Il n’aime que les femmes d’un mètre soixante et onze et de soixante kilos cependant il reste à jamais incapable d’évaluer intuitivement la taille et le poids des femmes. C’est pourquoi il est toujours obligé de leur demander ces quelques indications avant de savoir s’il les aimera ou non. Un jour il tombe amoureux d’une femme qui lui répond qu’en effet elle mesure un mètre soixante et onze et pèse soixante kilos. Elle a répondu cela intégralement au hasard. Elle a simplement répondu cela parce qu’elle n’a jamais connu ni sa taille ni son poids.

 

 

 

Sa vision des femmes est affublée d’un handicap bizarre. Il ne voit jamais l’intégralité d’un corps de femme, il n’est apte à en voir que la moitié : soit la moitié inférieure, des pieds au sexe, soit la moitié supérieure, du sexe au visage.
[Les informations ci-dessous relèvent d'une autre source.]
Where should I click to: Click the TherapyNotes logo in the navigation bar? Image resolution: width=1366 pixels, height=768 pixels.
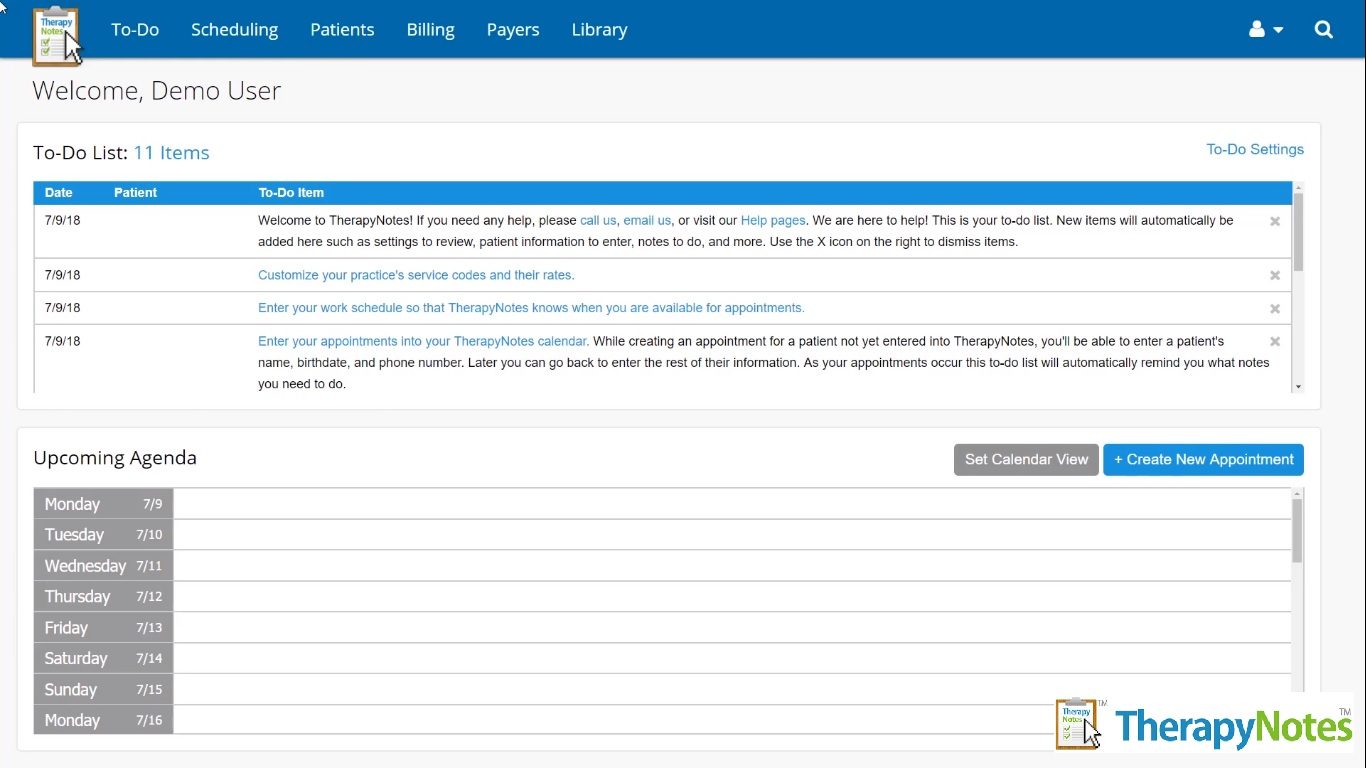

Cette forme de vision n’est cependant jamais définitive. Ainsi il lui arrive de rencontrer une femme qu’il a déjà vu des pieds au sexe et de la voir cette fois du sexe au visage. Il ne parvient pas toujours d’ailleurs à identifier cette femme en faisant le rapprochement entre les deux moitiés de son corps. D’où d’innombrables confusions et aussi de multiples surprises de tact. Il lui arrive aussi  à l’inverse de penser que deux moitiés de corps qui sont celles de deux femmes différentes appartiennent à une femme unique, d’où d’innombrables surprises et de simples confusions d’élégance.
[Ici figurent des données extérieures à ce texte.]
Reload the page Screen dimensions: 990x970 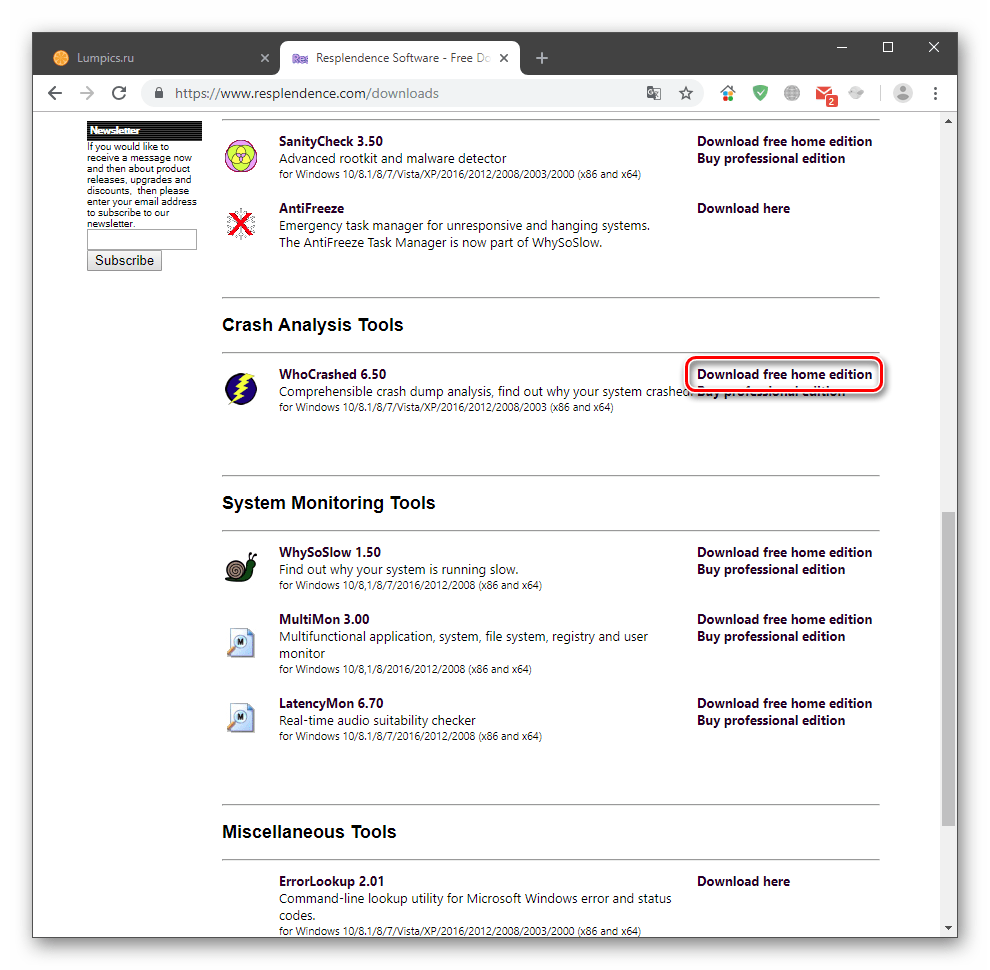click(x=119, y=93)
Etant donné qu’il était à la fois joueur et sentimental, c’est le hasard du destin qui provoqua l’événement de son mariage. Il choisit en effet de se marier avec la seule femme dont il n’avait vu que le haut du corps, le haut, à chaque fois, le haut, à jamais, le haut. Et cette particularité étrange lui avait semblé être l’indice même de son amour.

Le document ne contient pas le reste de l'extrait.